Le Fatah et le Hamas serrent les rangs pour la Journée du prisonnier palestinien

Oubliant leurs rivalités, les frères ennemis de la Palestine, le Hamas et le Fatah, ont célébré samedi da

lundi 19 avril 2010

Oubliant leurs rivalités, les frères ennemis de la Palestine, le Hamas et le Fatah, ont célébré samedi dans la bande de Gaza la Journée du prisonnier palestinien, unis dans une seule et même revendication : la libération de 7.000 détenus des geôles israéliennes, au lendemain de la mort de l’un d’entre eux, 19ème victime décédée en détention en l’espace de dix ans.

L’heure n’est plus aux querelles intestines, quand le rivage de la paix semble s’éloigner, et que la détention illimitée et illégale de centaines de palestiniens est au cœur de négociations qui prennent l’eau.

Plus de 7.000 Palestiniens, dont 270 âgés de moins de 18 ans, croupissent dans l’enfer carcéral israélien, trois prisonniers battant le triste record d’emprisonnement avec plus de 30 ans passés derrière les barreaux, talonnés par 315 de leurs congénères privés de liberté depuis plus de 15 ans. 264 sont en détention administrative, incarcérés sans jugement, tel est le grave bilan publié par le Bureau central palestinien des statistiques qui pèse lourd dans la pacification de la région.

En Cisjordanie, à Ramallah, c’est un millier de personnes qui ont manifesté, brandissant les portraits de détenus, notamment du leader Marwan Barghouthi, chef du Fatah condamné en 2004 à cinq peines de prison à vie par un tribunal israélien. A Gaza, devant les locaux de la Croix-Rouge, ce sont des familles de détenus et des militants internationaux qui se sont rassemblées pour observer une grève de la faim de 24H.

Se faisant écho, le représentant du Fatah, Raafat Hamdouna, a déclaré que cette journée "doit permettre de mettre fin aux divisions (..) Il faut que nous mettions de côté tout ce qui peut nuire à notre unité", tandis que Mahmoud Abbas a souligné " qu’il ne pouvait y avoir de paix sans un règlement définitif de la question des prisonniers et la libération de tous les détenus palestiniens des prisons israélien".

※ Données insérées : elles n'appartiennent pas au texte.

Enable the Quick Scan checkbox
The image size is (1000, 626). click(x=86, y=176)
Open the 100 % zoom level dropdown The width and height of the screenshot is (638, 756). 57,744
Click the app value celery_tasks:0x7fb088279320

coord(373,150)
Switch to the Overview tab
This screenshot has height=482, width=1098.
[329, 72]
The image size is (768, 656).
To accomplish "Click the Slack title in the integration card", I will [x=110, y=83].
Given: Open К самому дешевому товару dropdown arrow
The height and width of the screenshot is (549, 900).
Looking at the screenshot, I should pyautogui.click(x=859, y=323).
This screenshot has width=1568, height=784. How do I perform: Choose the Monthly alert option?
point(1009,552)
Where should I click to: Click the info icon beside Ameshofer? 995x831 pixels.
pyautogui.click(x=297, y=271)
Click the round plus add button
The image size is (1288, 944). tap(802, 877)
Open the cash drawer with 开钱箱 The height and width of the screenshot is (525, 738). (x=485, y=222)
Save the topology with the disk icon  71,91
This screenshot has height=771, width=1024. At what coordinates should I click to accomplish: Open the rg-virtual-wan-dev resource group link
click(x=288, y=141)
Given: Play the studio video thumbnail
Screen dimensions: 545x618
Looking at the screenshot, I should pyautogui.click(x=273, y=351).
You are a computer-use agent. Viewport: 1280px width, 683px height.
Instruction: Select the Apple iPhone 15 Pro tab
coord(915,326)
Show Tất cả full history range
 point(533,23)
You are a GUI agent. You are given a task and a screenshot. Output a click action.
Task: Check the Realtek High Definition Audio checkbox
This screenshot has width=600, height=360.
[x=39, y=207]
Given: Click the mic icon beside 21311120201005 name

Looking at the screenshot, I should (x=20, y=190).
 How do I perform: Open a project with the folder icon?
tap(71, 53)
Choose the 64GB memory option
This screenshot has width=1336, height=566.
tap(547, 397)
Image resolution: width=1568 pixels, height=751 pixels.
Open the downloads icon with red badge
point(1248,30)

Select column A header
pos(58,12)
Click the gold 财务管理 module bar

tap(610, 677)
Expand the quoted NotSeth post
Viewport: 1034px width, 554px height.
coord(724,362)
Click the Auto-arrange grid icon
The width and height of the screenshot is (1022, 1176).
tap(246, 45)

Une journée émotionnellement forte, placée sous le signe de l’action et de la concorde d’un peuple, mais également de ses factions politiques au nom d’intérêts supérieurs. Une journée qui a indéniablement créé l’événement, déjouant les plans sur la comète de tous ceux qui misent sur l’irréversibilité des dissensions du Fatah et du Hamas pour accorder un blanc-seing à Israël.